Constellation client API
The Constellation client API allows developers to interact with the inference engine using the models configured for each project. Inference is the process of running data inputs on a machine-learning model and generating an output, or otherwise known as a prediction.
Before you use the Constellation client API, you need to:
Sign up for a Cloudflare account.
Enable Constellation by logging into the Cloudflare dashboard > Workers & Pages > Constellation.
Create a Constellation project and configure the binding.
Import the
@cloudflare/constellation
library in your code:import { Tensor, run } from "@cloudflare/constellation";
Tensor class
Tensors are essentially multidimensional numerical arrays used to represent any kind of data, like a piece of text, an image, or a time series. TensorFlow popularized the use of Tensors in machine learning (hence the name). Other frameworks and runtimes have since followed the same concept.
Constellation also uses Tensors for model input.
Tensors have a data type, a shape, the data, and a name.
export type TensorTypes = "float32" | "float64" | "int32" | "int64" | "string" | "bool";
export type Tensor = { type: TensorTypes; shape: Array<number>; value: Array<any> | Array<Array<any>>; name?: string;
};
type
Defines the type of data represented in the Tensor. Options are: float32
, float64
, int32
, int64
, string
or bool
.
shape
Tensors store multidimensional data. The shape of the data can be a scalar, a vector, a 2D matrix or multiple-axes matrixes. Some examples:
- [] - scalar data
- [3] - vector with 3 elements
- [3, 2] - two-axes 3x2 matrix
- [3, 2, 2] - three-axis 2x2 matrix
Refer to the TensorFlow documentation for more information about shapes.
value
This is tensor’s data. Example tensor values could include:
- scalar: 4
- vector: [1, 2, 3]
- two-axes 3x2 matrix: [[1,2], [2,4], [5,6]]
- three-axes 3x2 matrix [ [[1, 2], [3, 4]], [[5, 6], [7, 8]], [[9, 10], [11, 12]] ]
name
Naming a tensor is optional, it can be a useful key for mapping operations when building the tensor inputs.
Tensor examples
A single string of text
new Tensor( "string", [1, 1], ["_You Could Qualify For A Exclusive Offer."] );
A two-element vector
new Tensor("int32", [2], [1, 2]);
A 3x2 float64 matrix
new Tensor("float64", [3, 2], [ [0.1, 0.2], [0.3, 0.4], [0.5, 0.6] ]);
Methods
await project.run(project, model, input)
Runs the inference engine on a model and input.
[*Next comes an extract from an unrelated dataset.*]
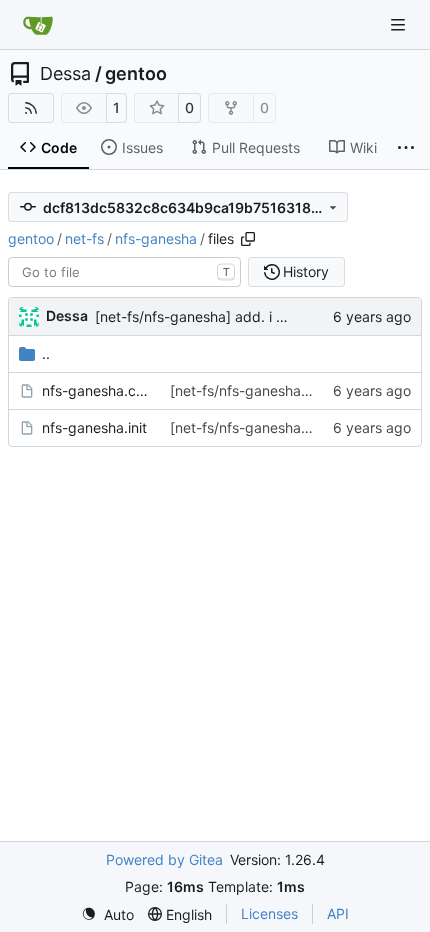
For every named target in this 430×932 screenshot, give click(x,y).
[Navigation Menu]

import { Tensor, run } from '@cloudflare/constellation';
const input = [ new Tensor("int32", [2], [1, 2]), new Tensor("float64", [3, 2], [0.1, 0.2, 0.3, 0.4, 0.5, 0.6]), new Tensor("string", [1, 2], []),
]
const output = await run(env.PROJECT, modelId, input)
- input is a list of tensors.
- modelId is the model ID inside the project. Use Wrangler to list the model ID associated with your project.
- PROJECT is your Constellation project ID.